If anyone is interested, the root cause seems to be a redirect (303
see other) taking place where the url  being redirected to is not
encoded.A direct request to the redirect URL, with encoding,
retrieves the intended document.

Matthew

On May 5, 11:07 pm, Matt Trinneer matt.trinn...@gmail.com wrote:
 Having some luck...  By using urllib2 instead of urlfetch I am able to
 load the same URLs on the production server without any issue.  Not
 really a solution per say but it gets the job done.  Appreciate
 everyone's feedback.

 On May 5, 10:29 pm, Matt Trinneer matt.trinn...@gmail.com wrote:



  Hi George,

  Thanks for the response.  I've done some additional testing and am not
  getting much further.  Unfortunately in this case I do not have
  control of the endpoint and am stuck with braces in the URL.

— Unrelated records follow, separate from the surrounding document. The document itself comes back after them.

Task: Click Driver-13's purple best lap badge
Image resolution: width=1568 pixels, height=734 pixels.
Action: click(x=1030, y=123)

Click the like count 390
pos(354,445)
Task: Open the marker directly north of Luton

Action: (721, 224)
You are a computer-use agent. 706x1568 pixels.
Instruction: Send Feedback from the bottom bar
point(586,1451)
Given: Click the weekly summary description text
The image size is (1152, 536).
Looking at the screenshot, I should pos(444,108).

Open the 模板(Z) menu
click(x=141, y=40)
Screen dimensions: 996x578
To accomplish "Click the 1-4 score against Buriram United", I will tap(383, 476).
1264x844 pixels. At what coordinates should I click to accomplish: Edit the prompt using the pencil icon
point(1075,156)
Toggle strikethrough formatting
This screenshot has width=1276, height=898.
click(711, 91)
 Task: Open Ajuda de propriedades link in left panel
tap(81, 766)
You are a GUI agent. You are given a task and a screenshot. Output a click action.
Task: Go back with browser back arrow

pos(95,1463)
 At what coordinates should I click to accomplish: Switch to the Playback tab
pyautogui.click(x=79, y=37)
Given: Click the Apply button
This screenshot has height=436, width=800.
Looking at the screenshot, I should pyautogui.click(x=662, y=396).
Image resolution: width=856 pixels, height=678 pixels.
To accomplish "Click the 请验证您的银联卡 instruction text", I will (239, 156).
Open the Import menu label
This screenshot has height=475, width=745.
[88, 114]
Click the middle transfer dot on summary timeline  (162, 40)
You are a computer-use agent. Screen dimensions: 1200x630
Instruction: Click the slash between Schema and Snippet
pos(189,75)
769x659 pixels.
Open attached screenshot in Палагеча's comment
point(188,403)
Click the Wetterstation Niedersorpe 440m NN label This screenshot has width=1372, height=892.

  Some additional notes which may be of use to anyone who happens upon
  this:

  1. The URLs being requested in this example return xml/rdf
  documents.
  2. In the case of requesting a resource without braces in it's URL a
  response similar to the following is received (truncated for brevity)

  ?xml version=1.0 encoding=utf-8 ?
  rdf:RDF xmlns:rdf=http://www.w3.org/1999/02/22-rdf-syntax-ns#;
  xmlns:rdfs=http://www.w3.org/2000/01/rdf-schema#;
  rdf:Description rdf:about=http://dbpedia.org/resource/Companion_
  %28manga%29./rdf:Description
  /rdf:RDF

  3. On the GAE production environment the response to a request for a
  URL with braces is not an error, but rather an empty rdf document.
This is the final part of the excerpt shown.